* **GIVEN PROBLEM**
Could you reproduce the listing below with "screenshot" replaced by "screen image" and everything else unchanged, leaving the pictures out?

* **RECORDS**
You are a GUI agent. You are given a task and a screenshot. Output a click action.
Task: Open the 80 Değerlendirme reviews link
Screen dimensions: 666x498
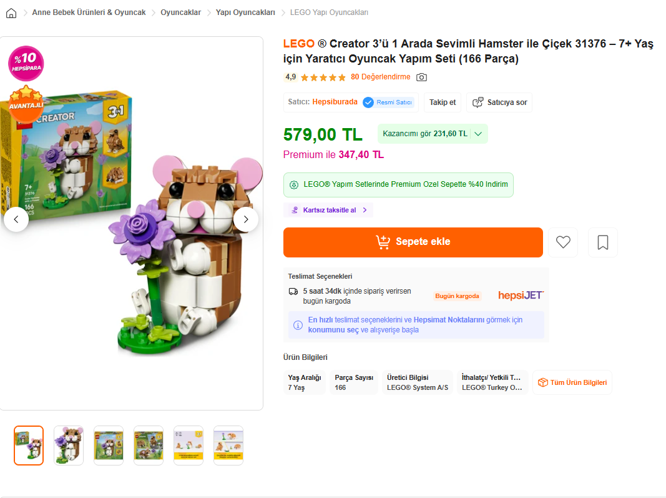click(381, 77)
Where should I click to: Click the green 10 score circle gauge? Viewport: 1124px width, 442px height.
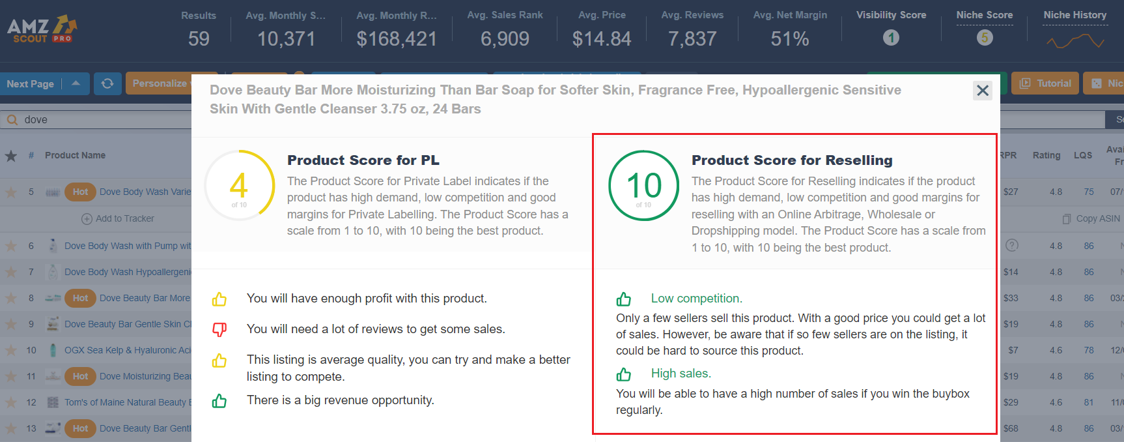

* **EXPECTED OUTPUT**
You are a GUI agent. You are given a task and a screen image. Output a click action.
Task: Open the 80 Değerlendirme reviews link
Screen dimensions: 666x498
click(381, 77)
Where should I click to: Click the green 10 score circle gauge? Viewport: 1124px width, 442px height.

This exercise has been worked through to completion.